Texto fornecido ->
Responsavel o revisor? Quem jamais de tal se lembrou?

Pois raparem bem.

Que faz o revisor?

Reintegra e põe na sua plena significação o pensamento do auctor.

A phrase ou expressão injuriosa está em branco na prova? Elle põe-na no seu logar com a sua propria mão. Vem alterada ou substituida por outra, que, longe de ser offensiva, pode até ser elogiosa? Elle risca a expressão, e colloca no seu logar a injuria, sem lhe faltar uma só letra.

Querem maior collaboração na pratica do delicio?

Figuremos varias hypotheses, para se tornar mais comprehensivel o argumento.

Uma pessoa premedita um crime e tem convenientemente preparado o punhal para o commetter, é o auctor do artigo; uma segunda pessoa, de proposito, ou sem intenção, embota-lhe o gume, ou corta-lhe a ponta, é o compositor; uma terceira pessoa afia-lhe o gume ou aguça lhe a ponta, é o revisor. Não será a responsabilidade d'este terceiro collaborador no delicto, igual ou superior á do primeiro?

Outra hypothese:

Um individuo vae por um caminho com o fim de praticar um delicio; é afastado d'elle por outro individuo; mas um terceiro que o vê transviado, colloca-o no verdadeiro trilho e atira-o para cima da sua victima. Não haverá aqui uma grande e effectiva responsabilidade?

Ora. se isto é assim, como realmente é, pergunto eu:

Porque é que as leis de imprensa dos diversos paizes nunca se lembraram, e ainda bem, de tornar responsavel o revisor do jornal?

Por uma razão muito simples.

É porque essa consequencia que deriva necessariamente da responsabilidade do auctor é absurda, ou pelo menos, pouco acceitavel, o que vem demonstrar que o agente principal do delicto e outro; não é aquelle que escreveu o artigo; é o que o entregou á apreciação e ao juizo dos outros por meio da publicidade. É o editor.

É por isso que eu digo e repito que a lei de 1898 é, n'esta parte, muito superior ás disposições do projecto.

Vamos á conferencia dos delegados do Ministerio Publico.

Exercício proposto 1 ->
Segundo o texto fornecido, por que as leis de imprensa nunca tornaram o revisor do jornal responsável? Responda em uma a três frases.
Exercício proposto 2 ->
Na primeira hipótese do texto fornecido, quem é representado pela pessoa que embota o gume ou corta a ponta do punhal?
Exercício proposto 3 ->
Enumere todas as funções ligadas à publicação de um artigo de jornal que aparecem no texto fornecido.
As linhas de dados têm outra origem.

Linhas de dados ->

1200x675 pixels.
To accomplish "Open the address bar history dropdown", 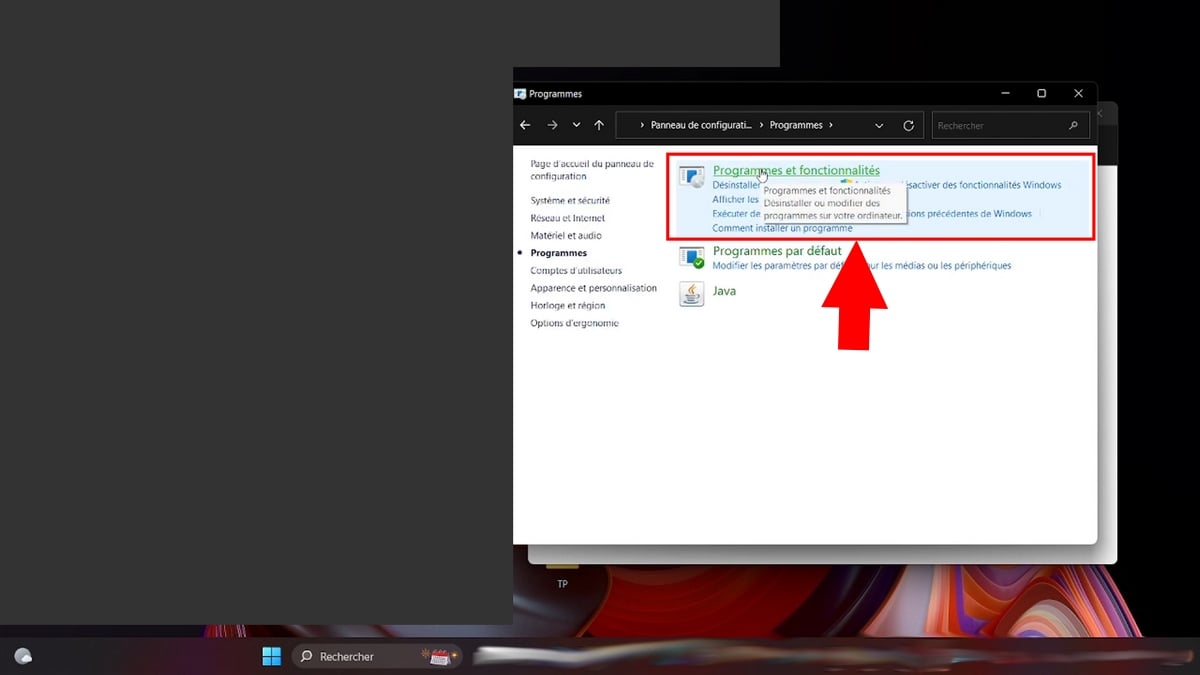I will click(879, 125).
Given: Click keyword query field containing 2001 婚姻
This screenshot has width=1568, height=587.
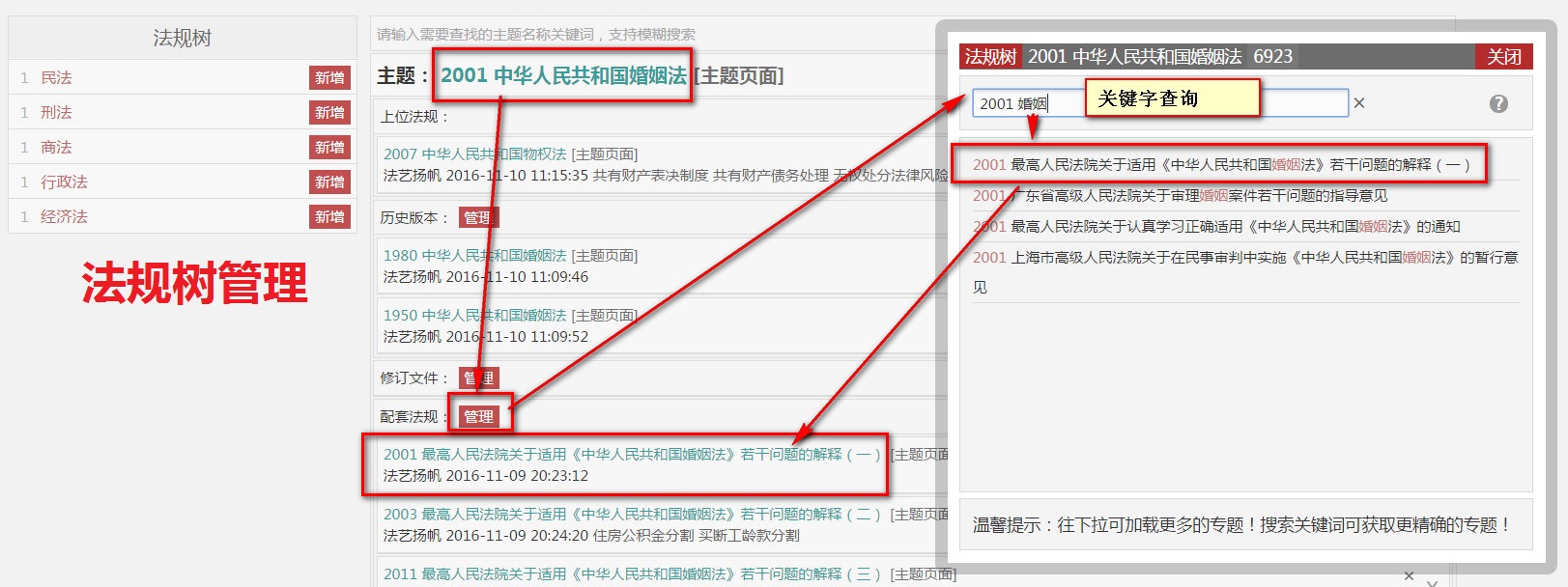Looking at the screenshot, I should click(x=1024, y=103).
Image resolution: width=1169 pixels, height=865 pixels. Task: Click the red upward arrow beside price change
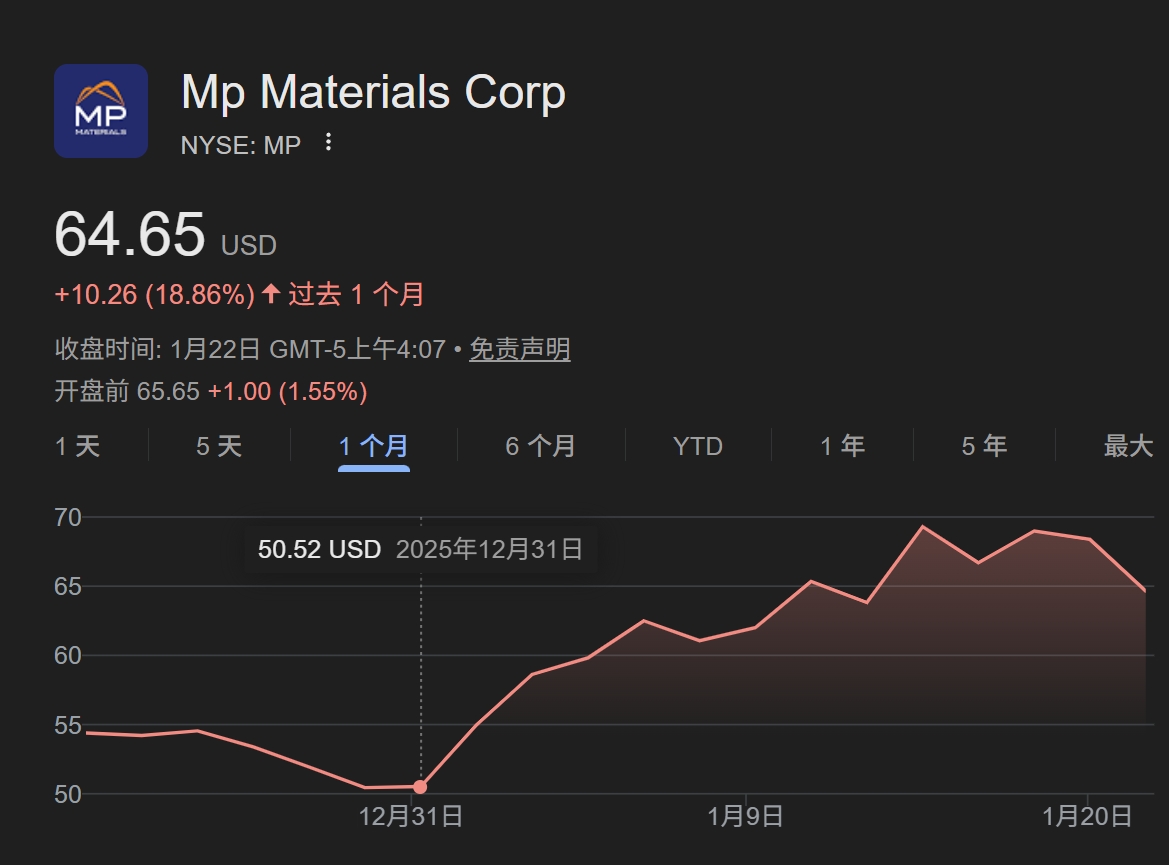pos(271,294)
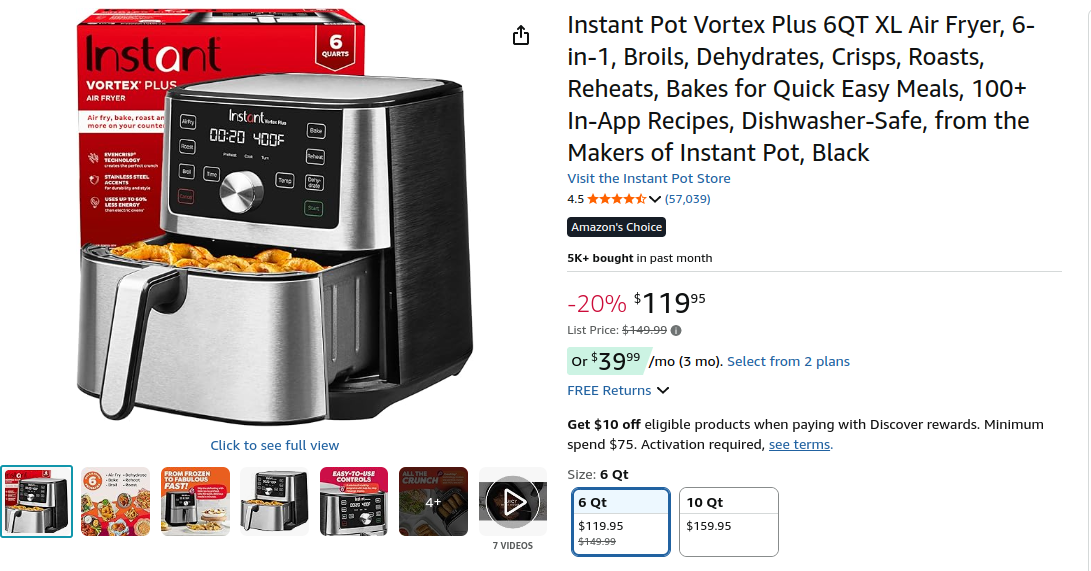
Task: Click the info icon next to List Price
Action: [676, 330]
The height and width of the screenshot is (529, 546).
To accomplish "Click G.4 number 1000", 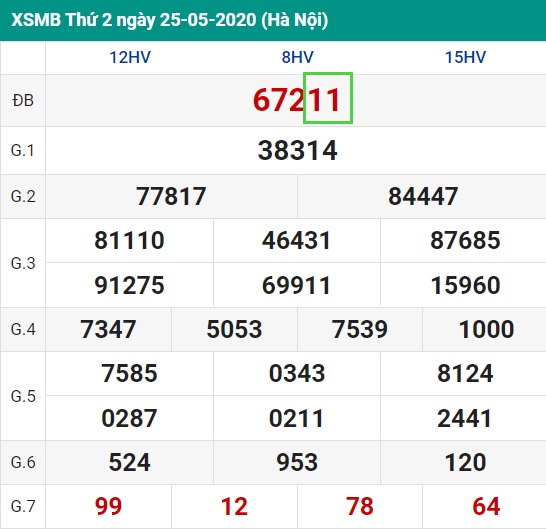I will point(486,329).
...
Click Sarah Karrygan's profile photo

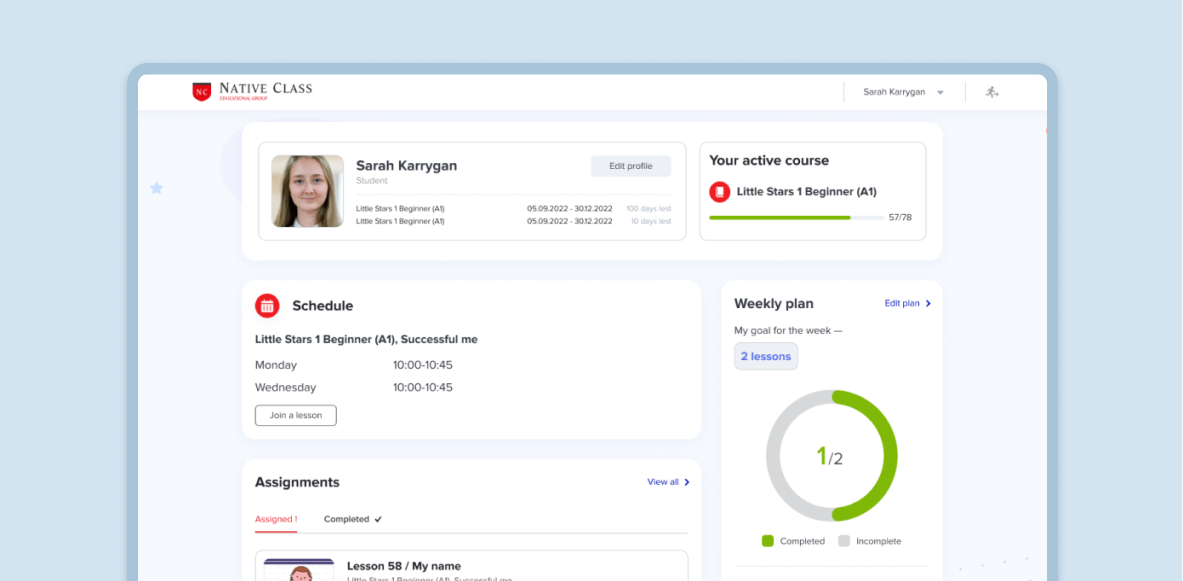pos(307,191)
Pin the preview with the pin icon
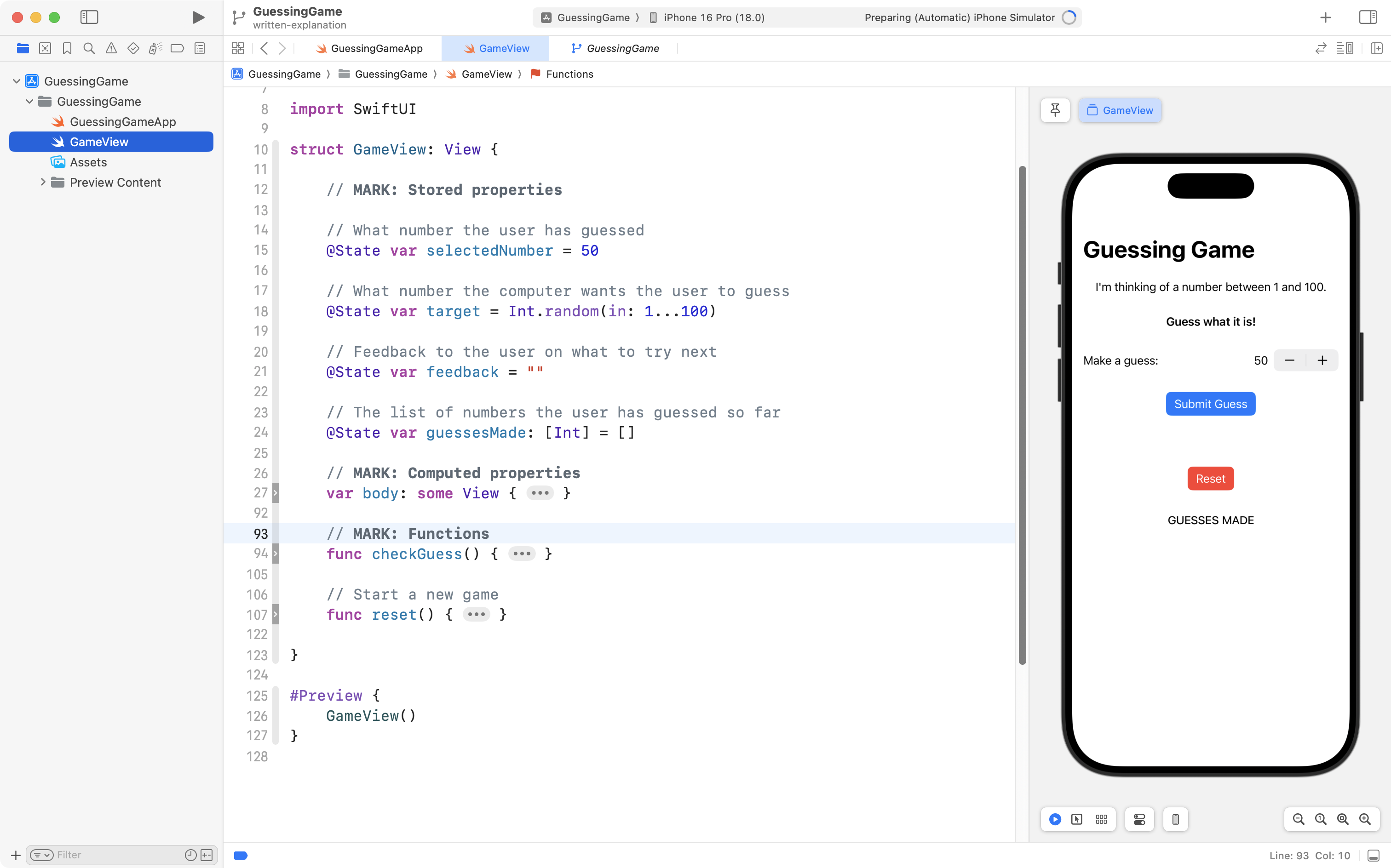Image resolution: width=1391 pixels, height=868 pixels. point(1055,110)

Resposta 1 ->
Porque essa consequência, que deriva necessariamente da responsabilidade do autor, é absurda ou pelo menos pouco aceitável. Isso mostra que o agente principal do delito não é quem escreveu o artigo, mas quem o entregou ao juízo dos outros por meio da publicidade: o editor.

Resposta 2 ->
O compositor.

Resposta 3 ->
O revisor; o auctor do artigo; o compositor; o editor.